Dos años después de llegar al Gobierno de la Comunidad Valenciana, pocas cosas tiene tan claras el presidente valenciano, Ximo Puig, como la política de relaciones públicas.

Que la sanidad tiene interminables listas de espera, ya se arreglará -o no-; que los padres se levanten contra el adoctrinamiento en las aulas y la imposición del valenciano, ya se negociará -o no-; que se sigue sin pagar las ayudas a las personas dependientes, los profesores de la concertada o asociaciones de enfermos, todo llegará -o no-. Pero lo que había que trabajarse desde el primer día, y eso lo tenía muy claro el gabinete de Puig, era y es el círculo de “amigos” que oficialmente son apolíticos, pero que misteriosamente acaban formando parte, más o menos conscientemente, de un entramado social de intereses mutuos.

Tú me ayudas a mí y yo te ayudo a ti. A veces son colaboraciones sutiles, como el curioso papel que está jugando el actual presidente de los empresarios valencianos, Salvador Navarro, por ejemplo, en la reivindicación de una nueva financiación para la Comunidad Valenciana junto al tripartito o su extraño cambio de criterio en la propuesta de reparto de los fondos para formación.

Otras veces, estos apoyos no tienen nada de sutiles. Es el caso de la adjudicación de tres millones en subvenciones directas a la empresa Air Nostrum.
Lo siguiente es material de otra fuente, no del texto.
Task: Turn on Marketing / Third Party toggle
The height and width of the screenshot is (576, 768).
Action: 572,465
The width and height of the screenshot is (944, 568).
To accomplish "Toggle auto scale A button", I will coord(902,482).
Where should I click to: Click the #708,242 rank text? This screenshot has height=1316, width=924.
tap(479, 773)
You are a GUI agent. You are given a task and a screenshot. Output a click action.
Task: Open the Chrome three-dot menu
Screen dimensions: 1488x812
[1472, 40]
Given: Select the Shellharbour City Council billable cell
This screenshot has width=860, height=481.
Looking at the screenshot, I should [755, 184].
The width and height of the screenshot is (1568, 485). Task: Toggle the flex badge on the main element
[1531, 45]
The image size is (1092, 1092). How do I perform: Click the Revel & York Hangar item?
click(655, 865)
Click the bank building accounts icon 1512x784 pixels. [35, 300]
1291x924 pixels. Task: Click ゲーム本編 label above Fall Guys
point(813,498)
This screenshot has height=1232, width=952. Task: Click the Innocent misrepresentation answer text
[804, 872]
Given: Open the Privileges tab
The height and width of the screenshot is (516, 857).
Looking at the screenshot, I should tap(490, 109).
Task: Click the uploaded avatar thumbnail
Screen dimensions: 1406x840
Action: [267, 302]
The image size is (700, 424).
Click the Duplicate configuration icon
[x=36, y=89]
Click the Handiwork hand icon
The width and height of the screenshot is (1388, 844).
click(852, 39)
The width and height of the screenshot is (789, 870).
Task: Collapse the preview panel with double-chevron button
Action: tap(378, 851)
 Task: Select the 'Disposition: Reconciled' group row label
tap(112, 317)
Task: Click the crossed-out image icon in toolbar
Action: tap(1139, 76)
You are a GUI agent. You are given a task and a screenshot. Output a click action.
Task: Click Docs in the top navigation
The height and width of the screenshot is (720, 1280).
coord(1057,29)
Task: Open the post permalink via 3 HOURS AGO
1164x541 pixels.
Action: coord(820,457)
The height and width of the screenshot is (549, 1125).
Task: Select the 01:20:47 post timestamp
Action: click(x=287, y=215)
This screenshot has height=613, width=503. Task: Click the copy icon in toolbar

Que lleva el logotipo del turismo valenciano por todo el mundo, como desde hace décadas, es cierto, pero que podría solicitar este tipo de ayudas vía publicidad y no adjudicársel en la partida de subvenciones, también.

Es curioso cómo un empresario como Jaume Roures ha perdonado al Gobierno de Puig algo más de 26 millones de euros de deuda de la extinta Canal 9. Claro, que si uno espera salir agraciado con algún goloso paquete audiovisual de la futura À punt –coloquialmemte conocida como Tele Oltra–, a algo hay que renunciar.

Muchas de estas amistades empresariales, más o menos nuevas, más o menos próximas al Gobierno del Botánico, han viajado hace apenas 15 días a Canadá, en una expedición organizada por la Generalitat, como en los mejores tiempos de la Comunidad Valenciana, cuando el Gobierno de turno tiraba la casa por la ventana y organizada comitivas con decenas de empresarios, cargos de confianza política y periodistas.

Casi una treintena de personas viajaron cuatro días a Canadá para “explorar posibilidades de intercambios comerciales” con una agenda de visitas a empresas e instituciones pero en la que no se cerró ningún gran acuerdo. Eso sí, hubo mucho encuentro, almuerzos de trabajo e intercambio de experiencias con algunos empresarios canadienses.

En ese viaje también iban directivos de Eresa, empresa que casualmente no está señalada por el Gobierno del tripartito como otras concesiones sanitarias que prestan servicios privados. Todo y pese a que sus instalaciones suelen estar situadas históricamente junto o dentro los propios hospitales públicos, como si supieran que nunca tendrán competencia en la Sanidad pública.

Eresa, además, se ha incorporado recientemente a la asociación empresarial valenciana por excelencia, la CEV que preside el citado Salvador Navarro. Nada que ver con todo esto tiene el hecho de que el próximo mes de enero finalice el contrato para la realización de resonancias que tiene esta empresa con el Hospital General de Valencia. Ni que ya se haya hecho pública una prórroga sine die porque la Consejería ni siquiera tiene previsto, de momento, sacar el nuevo concurso.

Hay algo que estas amistades tienen algo en común: No se pierden una sola foto posando con Puig o sus consellers. Es lo que tiene el poder. Provee de un imán que tan sólo por el hecho de estar en la cresta de la ola -aunque sea una ola inestable-, atrae a casi todos. Y a partir de ahí, sólo hay que saber mantener esas amistades. El problema es que creen que cuando están arriba de la ola, ésta durará siempre. Y nada es para siempre.